No, it's based more on feelings that many of you may share—that things in this country are on a very bad path for many of our neighbors and friends, and it makes writing about cannabis feel somewhat... futile. Example? Reading about heartbreaking ICE raids and subsequent deportation of "Dreamers," and then trying to muster excitement over reviewing a new strain.
Which has led me to think about the role cannabis has played in "the resistance," and what it may be able to do as we move forward.

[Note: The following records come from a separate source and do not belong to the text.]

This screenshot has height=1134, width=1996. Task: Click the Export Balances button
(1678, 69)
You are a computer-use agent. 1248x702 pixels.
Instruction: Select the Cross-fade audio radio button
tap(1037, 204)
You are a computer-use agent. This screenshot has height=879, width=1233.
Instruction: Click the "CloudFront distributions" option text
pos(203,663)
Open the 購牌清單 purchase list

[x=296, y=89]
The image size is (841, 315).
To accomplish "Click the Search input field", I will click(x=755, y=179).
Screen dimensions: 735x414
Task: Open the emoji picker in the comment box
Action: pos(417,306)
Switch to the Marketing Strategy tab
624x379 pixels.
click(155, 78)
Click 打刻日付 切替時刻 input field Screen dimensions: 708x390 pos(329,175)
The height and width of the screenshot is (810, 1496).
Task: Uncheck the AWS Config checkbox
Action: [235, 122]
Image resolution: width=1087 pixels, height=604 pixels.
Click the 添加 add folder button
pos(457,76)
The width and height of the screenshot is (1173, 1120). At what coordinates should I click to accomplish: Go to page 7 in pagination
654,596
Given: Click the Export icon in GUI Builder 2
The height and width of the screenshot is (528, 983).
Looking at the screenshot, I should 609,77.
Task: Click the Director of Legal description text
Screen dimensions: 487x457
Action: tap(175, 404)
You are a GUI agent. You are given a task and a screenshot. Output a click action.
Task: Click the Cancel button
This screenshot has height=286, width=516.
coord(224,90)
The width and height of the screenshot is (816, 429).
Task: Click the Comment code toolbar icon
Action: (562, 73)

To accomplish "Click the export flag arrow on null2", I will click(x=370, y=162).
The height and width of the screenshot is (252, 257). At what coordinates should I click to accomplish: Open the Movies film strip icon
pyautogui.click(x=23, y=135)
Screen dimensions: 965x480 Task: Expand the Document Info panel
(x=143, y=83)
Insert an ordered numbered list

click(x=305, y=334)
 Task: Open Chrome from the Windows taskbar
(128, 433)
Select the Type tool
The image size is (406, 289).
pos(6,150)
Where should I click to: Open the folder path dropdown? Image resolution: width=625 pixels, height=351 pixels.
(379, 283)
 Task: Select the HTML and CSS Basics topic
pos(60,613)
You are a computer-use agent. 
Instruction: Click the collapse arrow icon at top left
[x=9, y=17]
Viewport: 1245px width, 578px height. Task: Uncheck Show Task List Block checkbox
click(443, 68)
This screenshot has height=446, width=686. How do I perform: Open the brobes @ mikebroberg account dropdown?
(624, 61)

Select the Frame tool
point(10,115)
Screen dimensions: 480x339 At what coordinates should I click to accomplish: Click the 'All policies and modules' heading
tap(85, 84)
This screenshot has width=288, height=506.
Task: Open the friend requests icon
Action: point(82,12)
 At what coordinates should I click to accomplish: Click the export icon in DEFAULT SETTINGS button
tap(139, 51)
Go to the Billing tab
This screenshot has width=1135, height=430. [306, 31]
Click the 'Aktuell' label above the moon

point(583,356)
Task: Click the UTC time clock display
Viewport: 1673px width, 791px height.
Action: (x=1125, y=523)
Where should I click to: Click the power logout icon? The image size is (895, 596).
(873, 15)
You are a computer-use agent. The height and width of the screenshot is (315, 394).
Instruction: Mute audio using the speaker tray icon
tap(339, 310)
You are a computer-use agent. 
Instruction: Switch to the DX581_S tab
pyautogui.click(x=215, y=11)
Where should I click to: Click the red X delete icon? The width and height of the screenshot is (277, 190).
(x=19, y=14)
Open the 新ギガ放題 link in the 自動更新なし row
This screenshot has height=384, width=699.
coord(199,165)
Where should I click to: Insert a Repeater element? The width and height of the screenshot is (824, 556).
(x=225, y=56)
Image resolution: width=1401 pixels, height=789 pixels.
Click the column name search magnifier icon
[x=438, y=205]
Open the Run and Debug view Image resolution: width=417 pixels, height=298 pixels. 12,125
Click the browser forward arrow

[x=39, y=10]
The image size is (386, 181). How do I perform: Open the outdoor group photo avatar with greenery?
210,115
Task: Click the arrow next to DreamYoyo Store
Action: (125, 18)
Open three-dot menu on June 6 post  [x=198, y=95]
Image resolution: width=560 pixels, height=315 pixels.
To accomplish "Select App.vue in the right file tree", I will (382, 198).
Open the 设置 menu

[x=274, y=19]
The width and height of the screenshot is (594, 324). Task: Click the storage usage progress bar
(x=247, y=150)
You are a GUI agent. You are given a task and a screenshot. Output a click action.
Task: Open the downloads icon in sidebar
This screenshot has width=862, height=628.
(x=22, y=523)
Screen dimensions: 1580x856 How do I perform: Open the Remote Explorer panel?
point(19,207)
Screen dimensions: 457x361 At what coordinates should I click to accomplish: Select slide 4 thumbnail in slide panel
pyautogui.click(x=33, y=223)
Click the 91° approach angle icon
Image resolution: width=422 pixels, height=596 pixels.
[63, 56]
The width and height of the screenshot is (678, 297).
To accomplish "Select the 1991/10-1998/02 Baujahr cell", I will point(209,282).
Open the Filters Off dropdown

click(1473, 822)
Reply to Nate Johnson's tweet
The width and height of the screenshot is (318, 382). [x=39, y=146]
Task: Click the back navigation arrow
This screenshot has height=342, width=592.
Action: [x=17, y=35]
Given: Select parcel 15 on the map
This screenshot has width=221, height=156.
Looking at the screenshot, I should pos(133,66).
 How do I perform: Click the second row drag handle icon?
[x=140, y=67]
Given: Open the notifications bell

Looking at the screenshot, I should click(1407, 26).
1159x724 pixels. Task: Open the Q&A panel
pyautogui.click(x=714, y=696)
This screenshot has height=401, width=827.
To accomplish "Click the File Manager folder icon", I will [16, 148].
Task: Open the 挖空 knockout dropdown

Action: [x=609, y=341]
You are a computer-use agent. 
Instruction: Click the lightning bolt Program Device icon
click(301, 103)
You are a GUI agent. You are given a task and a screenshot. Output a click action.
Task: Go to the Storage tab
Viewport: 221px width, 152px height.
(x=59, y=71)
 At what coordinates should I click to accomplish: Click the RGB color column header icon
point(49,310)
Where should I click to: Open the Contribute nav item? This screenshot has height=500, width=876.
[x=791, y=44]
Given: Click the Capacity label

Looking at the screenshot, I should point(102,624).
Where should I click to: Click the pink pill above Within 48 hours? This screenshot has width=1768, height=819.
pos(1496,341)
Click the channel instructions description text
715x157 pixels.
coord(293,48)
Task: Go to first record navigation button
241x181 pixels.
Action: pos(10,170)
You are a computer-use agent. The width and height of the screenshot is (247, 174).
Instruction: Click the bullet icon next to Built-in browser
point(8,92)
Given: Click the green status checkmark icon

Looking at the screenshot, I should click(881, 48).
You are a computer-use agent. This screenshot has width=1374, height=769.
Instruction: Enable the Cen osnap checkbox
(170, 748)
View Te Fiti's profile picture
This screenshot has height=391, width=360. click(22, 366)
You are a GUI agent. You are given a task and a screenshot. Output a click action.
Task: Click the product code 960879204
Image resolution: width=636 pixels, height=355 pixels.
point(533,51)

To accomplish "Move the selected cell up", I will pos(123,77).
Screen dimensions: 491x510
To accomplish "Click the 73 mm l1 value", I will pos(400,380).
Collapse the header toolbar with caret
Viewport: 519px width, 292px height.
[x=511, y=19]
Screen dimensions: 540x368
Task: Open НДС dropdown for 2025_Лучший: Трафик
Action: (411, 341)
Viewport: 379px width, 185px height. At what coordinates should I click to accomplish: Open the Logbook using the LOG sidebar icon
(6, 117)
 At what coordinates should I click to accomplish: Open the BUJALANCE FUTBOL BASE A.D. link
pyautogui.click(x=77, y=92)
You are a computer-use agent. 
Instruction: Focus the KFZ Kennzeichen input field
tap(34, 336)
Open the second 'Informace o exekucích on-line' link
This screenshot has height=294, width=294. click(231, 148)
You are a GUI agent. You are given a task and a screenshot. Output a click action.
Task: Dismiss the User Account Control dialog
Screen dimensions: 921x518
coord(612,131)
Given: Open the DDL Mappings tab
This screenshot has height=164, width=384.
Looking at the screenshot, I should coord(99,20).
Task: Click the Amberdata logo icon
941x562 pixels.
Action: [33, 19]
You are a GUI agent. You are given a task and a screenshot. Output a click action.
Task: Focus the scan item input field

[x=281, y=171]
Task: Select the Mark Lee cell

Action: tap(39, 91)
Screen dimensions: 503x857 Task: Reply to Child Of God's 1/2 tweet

(Let's establish that while consuming cannabis has been an anti-establishment action for years, it needs to be paired with action. So doing dab hits while pontificating over "how things need to change, man, like, seriously" while not taking any action other than prepping another dab is about as radical and revolutionary as stuffing your face with fast food. And no, taking action does not include posting "sign this petition" on FB, or commenting with a frowny emoji face over something upsetting you read there.)
With some exceptions, conservatives have always hated cannabis. You can trace it back to Harry Anslinger, who made the use of cannabis by minorities his rallying cry to move the U.S. to criminalize it, hysterically insisting it would lead to rape and worse.
Once those seeds of fear were sown, they grew up big and strong, which moved Nixon years later to state in 1971 recordings that, "On the marijuana thing, I have very strong convictions. ... because of the people that are, frankly, promoting it but they're not good people."
This wasn't a one-off comment; Nixon Domestic Policy chief John Ehrlichman said: "The Nixon campaign in 1968, and the Nixon White House after that, had two enemies: the antiwar left and black people,
You understand what I'm saying? We knew we couldn't make it illegal to be either against the war or black, but by getting the public to associate the hippies with marijuana and blacks with heroin. And then criminalizing both heavily, we could disrupt those communities. We could arrest their leaders, raid their homes, break up their meetings and vilify them night after night on the evening news. Did we know we were lying about the drugs? Of course we did."
Flash forward through the "Just Say No" years and legislation introduced that could land a cannabis grower/dealer life in prison without parole, to April 2016, when our future Attorney General Jeff Sessions stated, "Knowledge that this drug is dangerous, you cannot play with it, it is not funny, it's not something to laugh about . . . and to send that message with clarity that good people don't smoke marijuana."
Except they do, and that's where we need to step up.
Grow your own? Give your extra to processors who turn it into cannabis oil for the sick and dying. Replacing expensive and harmful pharmaceuticals with a plant you grew enrages the detractors.
If you don't grow your own, buy through the dispensary system. The taxes help our neighbors, and establish a measurable baseline of users and potential revenue. Demonstrating that cannabis consumers are an economic force could help us stave off changes in recreational cannabis laws.
Sell cannabis or in the cannabis industry? Support a local nonprofit and make it clear than the money came from cannabis.